- Questions:
1. In the article about homelessness in Butte County, rewrite the paragraph beginning "Mayer is executive director" as a short bulleted list that keeps its main facts.
2. According to the article about homelessness in Butte County, which groups of people attended the Local Government Committee meeting? List each one.

Housed with help

Service providers say supportive housing is critical for addressing homelessness

The majority of homeless people in Butte County are locals, not transients from out of town.

The majority of homeless people in Butte County are locals, not transients from out of town.

PHOTO BY HOWARD HARDEE

Homelessness is a solvable problem, locally speaking, if the community bands together and prudently directs resources. That’s what Ed Mayer believes.

“We’re all working on the same problem, but we’re not on the same page,” he said.

Mayer is executive director of the Butte County Housing Authority, an organization established in 1946 to provide rental assistance to very low-income and homeless people. It currently serves about 3,000 households throughout the county. Mayer spoke at a quarterly meeting of the Local Government Committee held at the Chico Municipal Building on Wednesday (Nov. 4) and attended by politicians, service providers and government administrators.

The secret to getting people off the streets and under roofs, Mayer argued, is “lining up affordable housing with supportive services.” There isn’t a support system in place for homeless individuals or families once they leave boarding facilities such as the Torres Community Shelter or the Esplanade House, Mayer said. To keep those people housed, it’s essential to find affordable living situations and help them become self-sufficient.

- Collected material:
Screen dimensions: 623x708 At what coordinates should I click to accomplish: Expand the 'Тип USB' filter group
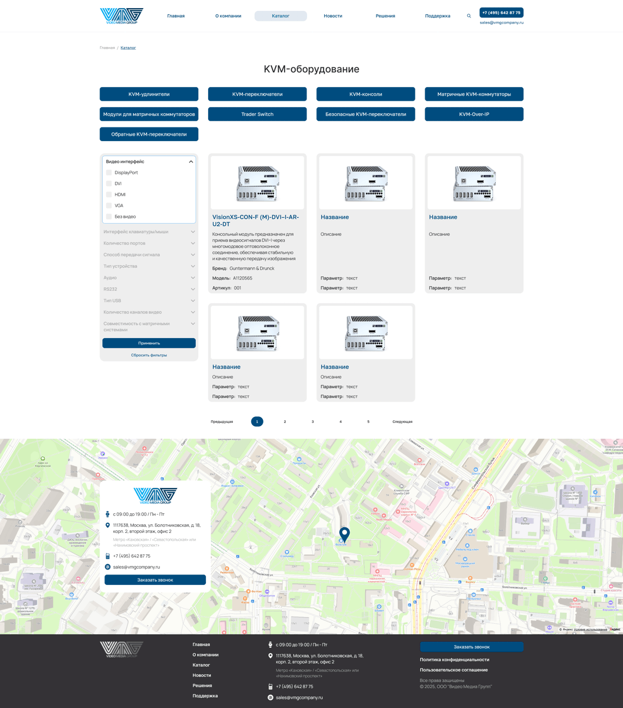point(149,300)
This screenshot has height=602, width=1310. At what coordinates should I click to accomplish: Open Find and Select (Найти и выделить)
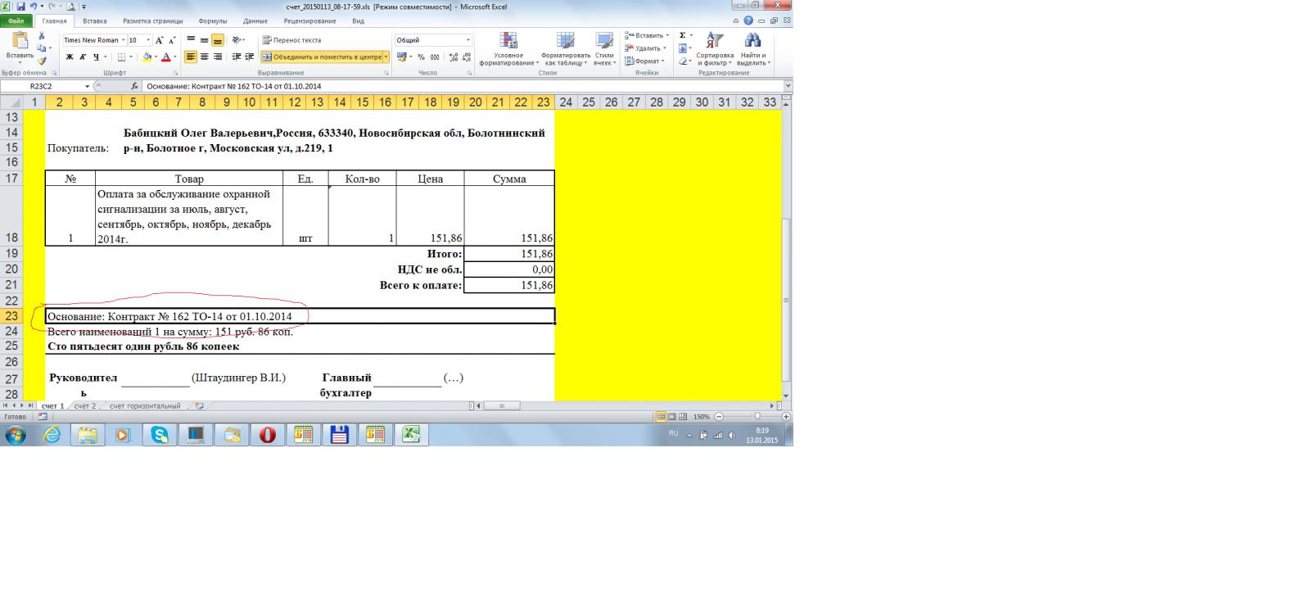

- Per-task outputs:
1.
- Ed Mayer is executive director of the Butte County Housing Authority.
- The organization was established in 1946 to provide rental assistance to very low-income and homeless people.
- It currently serves about 3,000 households throughout the county.
- Mayer spoke at a quarterly meeting of the Local Government Committee at the Chico Municipal Building on Wednesday, Nov. 4.
- Politicians, service providers and government administrators attended the meeting.

2.
- Politicians
- Service providers
- Government administrators